After two days of substantial gains, we see both gold and silver consolidating at current pricing. This factor bodes well for the assumption that both precious metals, after sustaining an approximately 61.8% Fibonacci retracement from the highs achieved in August of last year, as potentially an area to find support and form a bottom.
Even with the muted price change from yesterday, if the recent gains were a so-called "one and done" scenario, we most likely would have seen a retracement from the gains achieved on Tuesday and Wednesday.
Gold pricing was definitely influenced by a weaker U.S. dollar and fractionally lower yields on U.S. bonds. While this also benefited silver pricing, it was the industrial component that added more fuel to the fire, with U.S. equities once again in rally mode.
However, I believe the recent round of government spending both in the United States and abroad will devalue the currencies of the eurozone and the United States. On Wednesday, Congress approved President Biden's $1.9 trillion fiscal stimulus aid package. In a vote of 220 to 211 the House passed the president's "American Rescue Act." The Senate passed the same resolution in a vote of 50 to 49, with a vote that followed party lines making it a genuinely partisan bill.
According to the New York Times, this financial aid package is "one of the largest injections of federal aid since the Great Depression. It would provide another round of direct payments for Americans, an extension of federal jobless benefits and billions of dollars to distribute coronavirus vaccines and provide relief for schools, states, tribal governments and small businesses struggling during the pandemic."

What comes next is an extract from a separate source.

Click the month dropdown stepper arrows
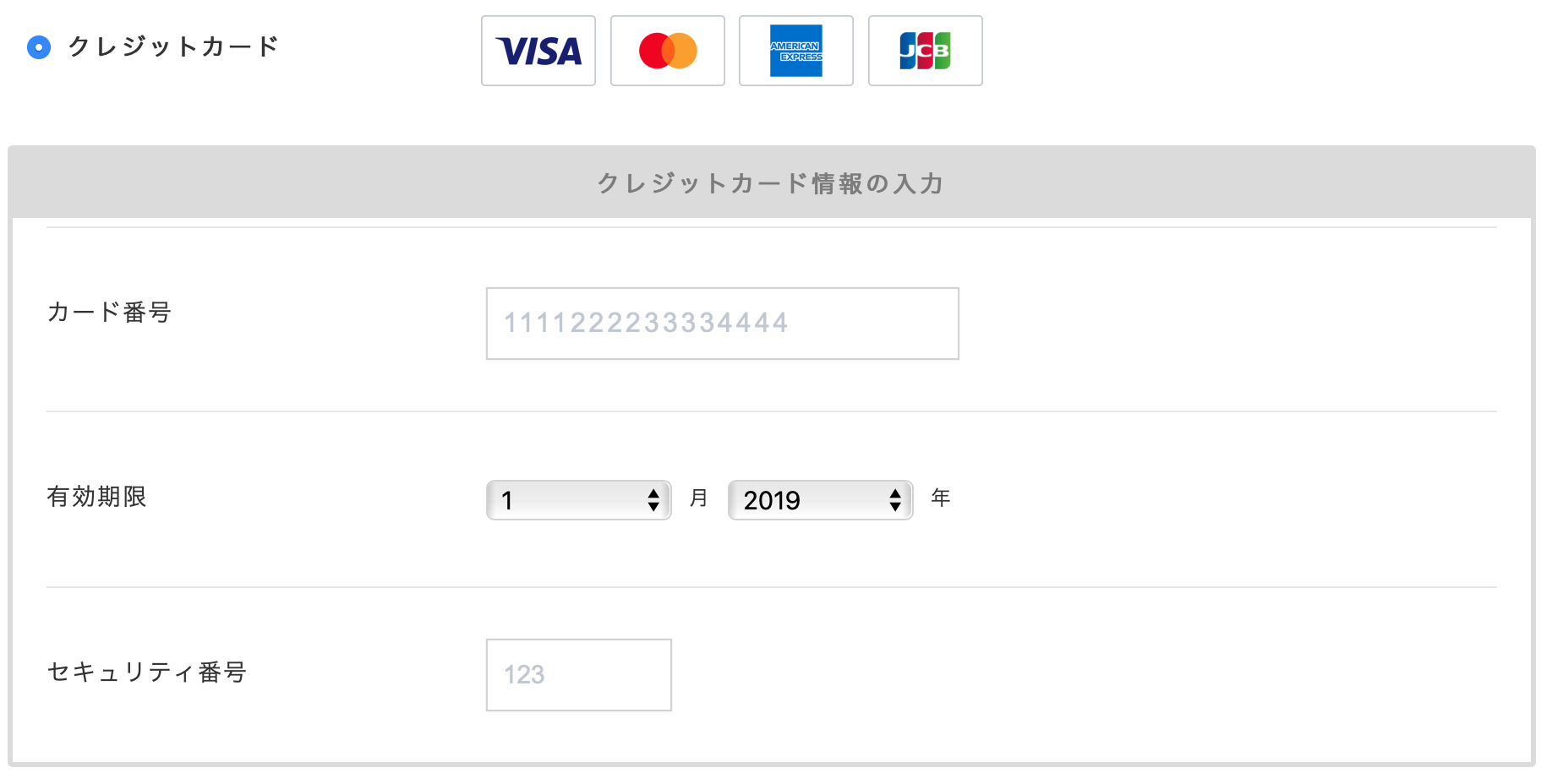(x=653, y=500)
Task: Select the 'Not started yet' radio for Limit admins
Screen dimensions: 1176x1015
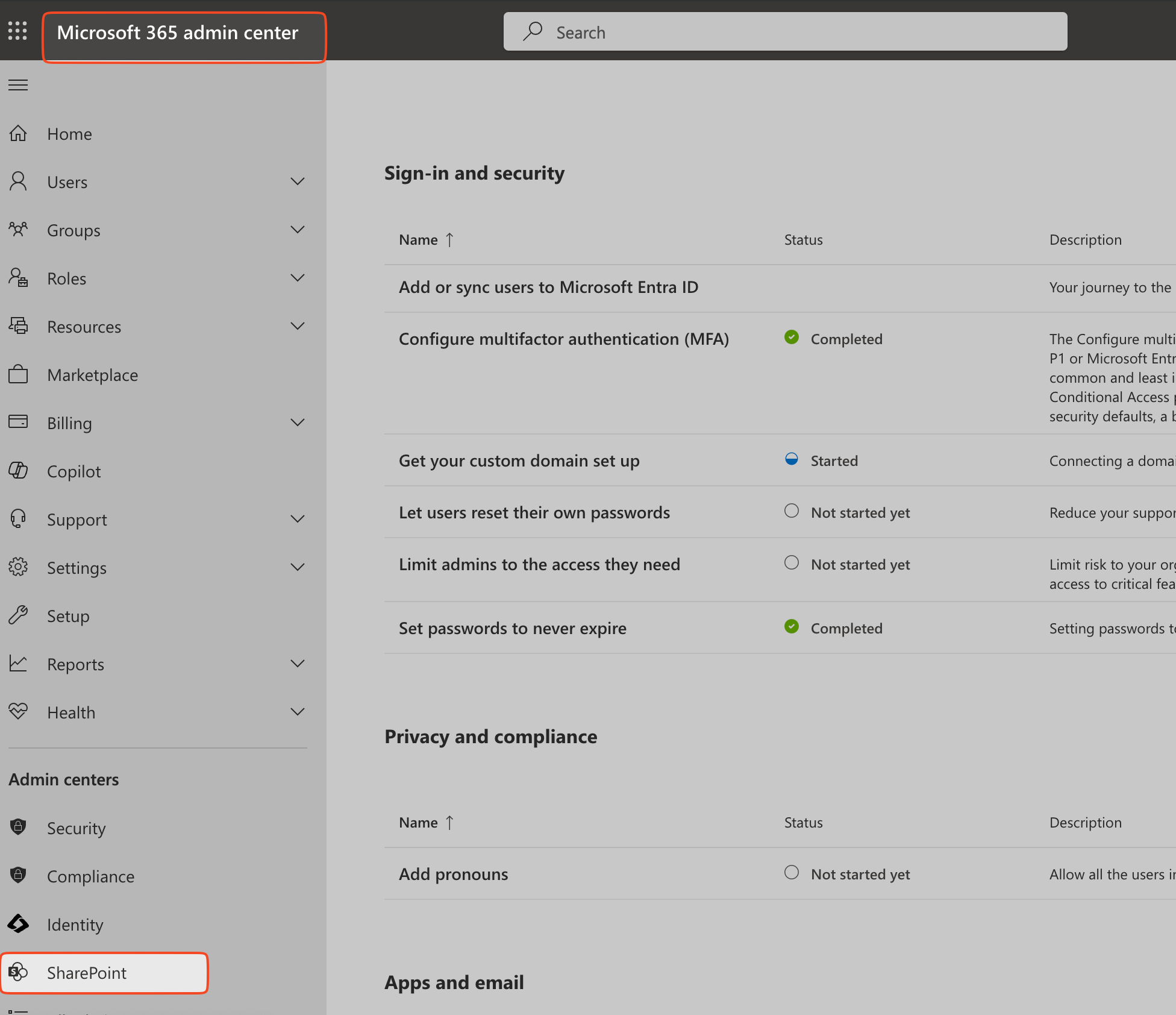Action: 791,564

President Biden has already signed the bill into law this afternoon. Originally it was announced that he would sign the aid package on Friday. However, the president, along with his advisers acutely aware that those who most need this injection of fiscal stimulus (low and middle-income Americans) are living week to week, meaning that the next round of fiscal stimulus checks cannot come soon enough. In the case of those unemployed, those benefits are set to run out this weekend. In other words, time is of the essence, and the White House is aware of this.
Just before signing the bill in the oval office, the president said, "This historic legislation is about rebuilding the backbone of this country and giving people in this nation, working people, middle-class folks, people who built the country, a fighting chance. That's what the essence of it is."

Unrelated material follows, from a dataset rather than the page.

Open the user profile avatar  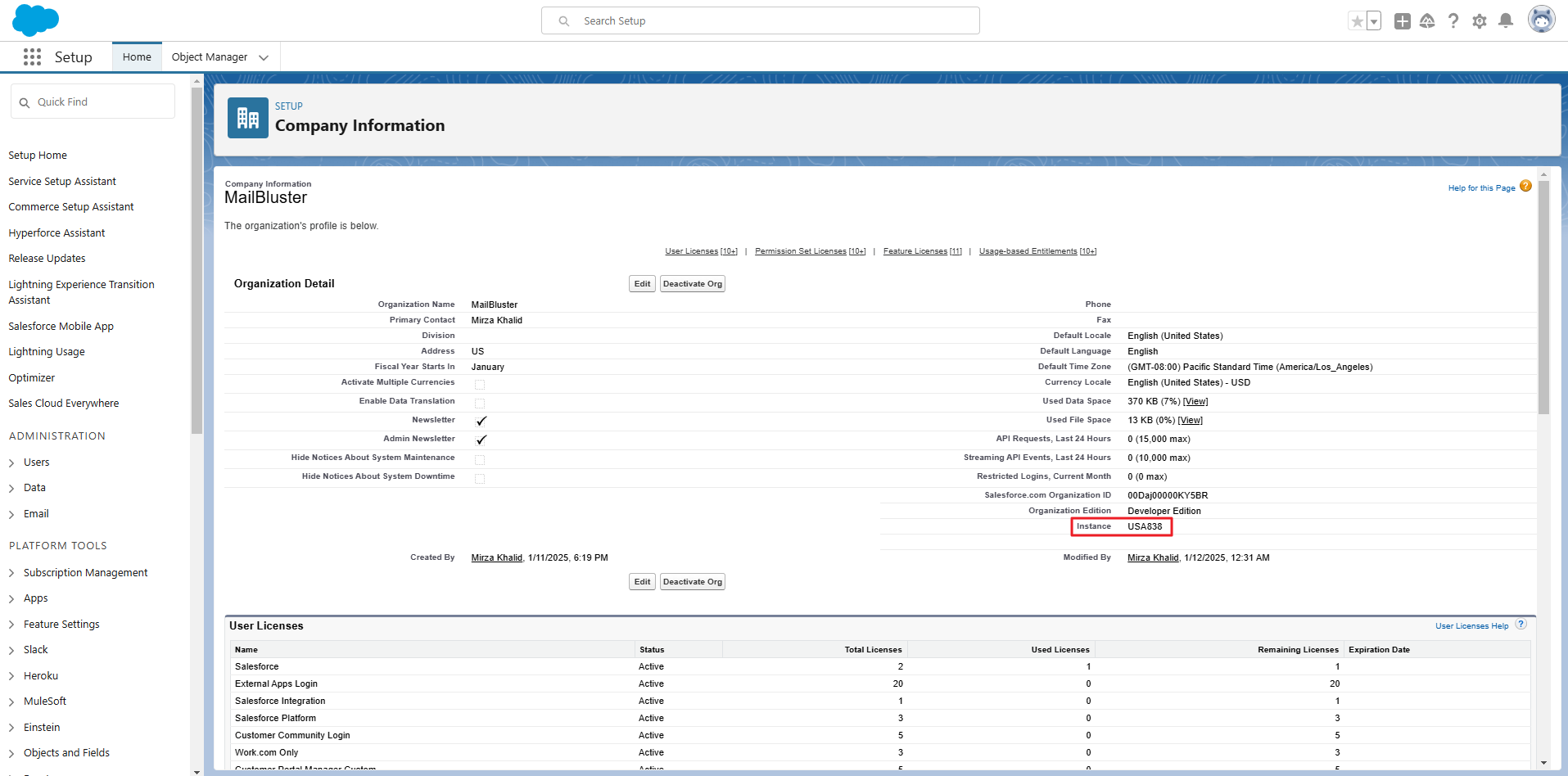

The president will address the nation tonight in which he will educate the public as to the benefits which will be forthcoming through the relief package. Addressing the nation, he said this conference would "talk about what we been through as a nation this past year. But more importantly, I'm going to talk about what comes next. I'm going to launch the next phase of the Covid response and explain what we will do as a government and what we will ask of the American people."
While there may be a partisan divide as to how this $1.9 trillion has been allocated, there is a bipartisan acknowledgment that there are still nearly 9 million individuals that are unemployed and millions of Americans that cannot pay their rent or financially function in any solvent manner.
That being said, with the acknowledgment that aid is greatly needed, the undeniable fact is that
it increases our national that by almost $2 trillion. When this capital expenditure is added to the $4 trillion spent last year, one has to recognize that there will be some level of economic fallout. Never since the Great Depression
have we allocated such a large amount of capital to reignite the economy and aid those Americans in need. While it most certainly will pressure the U.S. dollar lower, the real question becomes how many years will it take to overcome the increased national debt.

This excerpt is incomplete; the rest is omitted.